Liste todos os jogos ou séries de jogos que o texto sobre The Great Villainess cita como comparação com esse RPG tático.

▶ **Texto fornecido**
····················

Maria Antonieta foi a última rainha consorte da França antes da Revolução
Francesa, famosa não apenas por seu trágico fim na guilhotina, mas também por
sua vida de excessos, escândalos e pura estética. Retratada como frívola,
vaidosa e praticamente uma celebridade — mesmo pelos padrões midiáticos do
século XVIII, que se sustentavam basicamente na imprensa escrita e em arautos
nas ruas —, brinca-se que ela poderia ser considerada a primeira socialite.
Amada e odiada com igual intensidade, ela virou símbolo da elite decadente e
desconectada do povo. Agora, imagine se, em vez de ser engolida pela
revolução, ela resolvesse liderá-la — com espada em punho, salto no pé e os
holofotes todos voltados para ela. É mais ou menos essa a premissa de
The Great Villainess: Strategy of Lily, o novo RPG tático da Alliance
Arts.
A Duquesa Rebelde
Scarlet é uma aristocrata conhecida justamente por sua postura não
convencional e que está sendo acusada de assassinar o imperador. No meio do
caos que colocou todos os holofotes do reino sobre ela, a duquesa cruza
caminhos com Lily — e ambas acabam mortas em batalha. O fim, entretanto, foi
só o começo, uma vez que as duas acordam em uma espécie de limbo, o chamado
Dead End Theater, onde descobrem que ainda não podem morrer enquanto houver a
chance de reescrever seus destinos.
A morte, então, foi só o primeiro ato e, de volta ao plano terreno, Scarlet e
Lily fogem para o sul. Por lá, elas descobrem que a aristocrata é vista como
símbolo de resistência — uma espécie de heroína de novela revolucionária.
Lily, pragmática, logo entende o valor desse carisma político: com Scarlet
como bandeira, ela vê a oportunidade de acender sua própria tocha e liderar
uma nova revolta com o objetivo nada modesto de assumir o controle do reino.
Com uma pegada bastante escrachada, The Great Villainess tem um quê da série
Disgaea, um sentimento bem acentuado não só pela estética de animezão, mas também
pelo fato de se tratar de um RPG tático. Embora siga menos a vertente de
gigantes do gênero, como a própria série da Nippon Ichi Software ou até Fire
Emblem, assemelha-se mais à
Nobunaga’s Ambition, uma terceira IP japonesa e prima esquecida das outras duas.
Assim, em vez de dispor as unidades em um grid, elas se espalham pelo mapa
segundo caminhos mais ou menos lineares, com paradas onde os combates
acontecem — formato também utilizado por
Unicorn Overlord, aliás. Tais batalhas, por sua vez, funcionam como qualquer outro RPG
clássico, mas só duram três turnos. Entra aí o fator estratégico de fazer
valer cada ação, cujas execuções necessitam ou rendem um número determinado de
pontos de movimento, o que resulta em uma dinâmica sinérgica.

····················

▶ **Registros listados**
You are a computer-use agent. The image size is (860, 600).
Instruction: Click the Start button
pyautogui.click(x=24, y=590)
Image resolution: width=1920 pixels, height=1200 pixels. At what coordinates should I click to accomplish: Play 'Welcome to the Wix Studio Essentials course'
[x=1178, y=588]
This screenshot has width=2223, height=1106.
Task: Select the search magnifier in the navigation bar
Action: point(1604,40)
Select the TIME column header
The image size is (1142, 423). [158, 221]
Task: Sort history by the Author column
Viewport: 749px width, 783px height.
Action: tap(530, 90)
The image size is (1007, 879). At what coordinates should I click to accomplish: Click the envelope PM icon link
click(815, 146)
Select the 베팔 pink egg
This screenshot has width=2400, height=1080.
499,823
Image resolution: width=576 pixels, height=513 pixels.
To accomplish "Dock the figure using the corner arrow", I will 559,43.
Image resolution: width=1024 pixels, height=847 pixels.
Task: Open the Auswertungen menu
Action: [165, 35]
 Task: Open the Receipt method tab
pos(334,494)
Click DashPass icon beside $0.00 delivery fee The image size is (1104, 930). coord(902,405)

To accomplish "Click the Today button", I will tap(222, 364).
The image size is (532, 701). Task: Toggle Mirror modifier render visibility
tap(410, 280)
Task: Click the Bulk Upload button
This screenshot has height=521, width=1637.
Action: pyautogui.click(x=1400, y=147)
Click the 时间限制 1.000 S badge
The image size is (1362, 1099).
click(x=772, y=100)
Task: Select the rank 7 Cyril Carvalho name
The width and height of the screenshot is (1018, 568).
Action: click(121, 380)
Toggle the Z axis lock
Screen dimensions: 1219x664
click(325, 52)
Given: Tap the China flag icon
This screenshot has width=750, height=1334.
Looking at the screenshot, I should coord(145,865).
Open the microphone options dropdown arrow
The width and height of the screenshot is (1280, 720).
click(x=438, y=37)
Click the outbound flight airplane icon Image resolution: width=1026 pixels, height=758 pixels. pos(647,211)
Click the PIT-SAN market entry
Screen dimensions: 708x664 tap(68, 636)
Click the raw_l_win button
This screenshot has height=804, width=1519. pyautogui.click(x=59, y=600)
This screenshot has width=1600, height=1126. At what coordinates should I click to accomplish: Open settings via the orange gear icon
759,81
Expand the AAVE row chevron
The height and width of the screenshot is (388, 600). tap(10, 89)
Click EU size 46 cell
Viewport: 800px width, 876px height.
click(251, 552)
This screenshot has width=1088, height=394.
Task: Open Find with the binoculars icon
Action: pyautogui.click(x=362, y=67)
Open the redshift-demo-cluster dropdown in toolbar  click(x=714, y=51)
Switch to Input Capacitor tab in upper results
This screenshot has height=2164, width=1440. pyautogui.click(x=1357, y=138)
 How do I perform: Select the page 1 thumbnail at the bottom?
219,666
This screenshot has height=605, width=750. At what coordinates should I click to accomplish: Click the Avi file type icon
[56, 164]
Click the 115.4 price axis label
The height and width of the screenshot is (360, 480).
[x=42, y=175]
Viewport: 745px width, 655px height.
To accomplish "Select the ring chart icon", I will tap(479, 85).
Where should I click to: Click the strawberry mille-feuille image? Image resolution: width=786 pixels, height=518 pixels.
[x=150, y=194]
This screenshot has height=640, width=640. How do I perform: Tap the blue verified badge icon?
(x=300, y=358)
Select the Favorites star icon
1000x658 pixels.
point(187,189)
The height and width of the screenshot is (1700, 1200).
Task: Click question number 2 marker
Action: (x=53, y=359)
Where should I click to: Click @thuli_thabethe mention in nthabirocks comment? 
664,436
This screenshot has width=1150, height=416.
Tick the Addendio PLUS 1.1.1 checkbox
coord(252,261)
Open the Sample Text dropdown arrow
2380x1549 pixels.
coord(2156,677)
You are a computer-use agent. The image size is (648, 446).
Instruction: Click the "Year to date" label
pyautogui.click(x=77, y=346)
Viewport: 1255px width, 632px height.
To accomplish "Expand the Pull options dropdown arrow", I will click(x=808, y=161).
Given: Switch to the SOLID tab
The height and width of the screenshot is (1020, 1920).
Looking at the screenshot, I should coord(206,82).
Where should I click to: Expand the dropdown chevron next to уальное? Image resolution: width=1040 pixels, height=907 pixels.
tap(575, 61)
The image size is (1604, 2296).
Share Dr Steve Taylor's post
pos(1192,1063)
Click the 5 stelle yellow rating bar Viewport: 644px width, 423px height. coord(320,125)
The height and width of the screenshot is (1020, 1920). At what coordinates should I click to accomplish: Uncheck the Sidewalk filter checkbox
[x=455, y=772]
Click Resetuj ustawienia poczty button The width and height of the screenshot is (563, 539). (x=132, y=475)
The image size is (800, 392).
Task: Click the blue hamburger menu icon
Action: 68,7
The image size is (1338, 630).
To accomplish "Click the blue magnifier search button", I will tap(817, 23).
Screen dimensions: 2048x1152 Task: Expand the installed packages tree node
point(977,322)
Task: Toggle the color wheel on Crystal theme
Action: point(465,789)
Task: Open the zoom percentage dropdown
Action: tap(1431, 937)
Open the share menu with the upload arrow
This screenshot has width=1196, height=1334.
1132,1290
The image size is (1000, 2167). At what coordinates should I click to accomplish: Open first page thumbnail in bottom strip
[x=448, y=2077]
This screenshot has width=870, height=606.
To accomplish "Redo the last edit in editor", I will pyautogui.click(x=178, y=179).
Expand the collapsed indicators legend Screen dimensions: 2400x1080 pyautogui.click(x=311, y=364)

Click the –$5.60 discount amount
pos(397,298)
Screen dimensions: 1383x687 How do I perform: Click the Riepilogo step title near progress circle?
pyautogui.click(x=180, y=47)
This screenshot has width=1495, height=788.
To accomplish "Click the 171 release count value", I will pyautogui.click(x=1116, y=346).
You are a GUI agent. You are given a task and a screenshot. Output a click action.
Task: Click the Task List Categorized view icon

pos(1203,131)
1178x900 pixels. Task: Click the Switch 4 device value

····················

▶ **Resposta da tarefa**
- Disgaea
- Fire Emblem
- Nobunaga’s Ambition
- Unicorn Overlord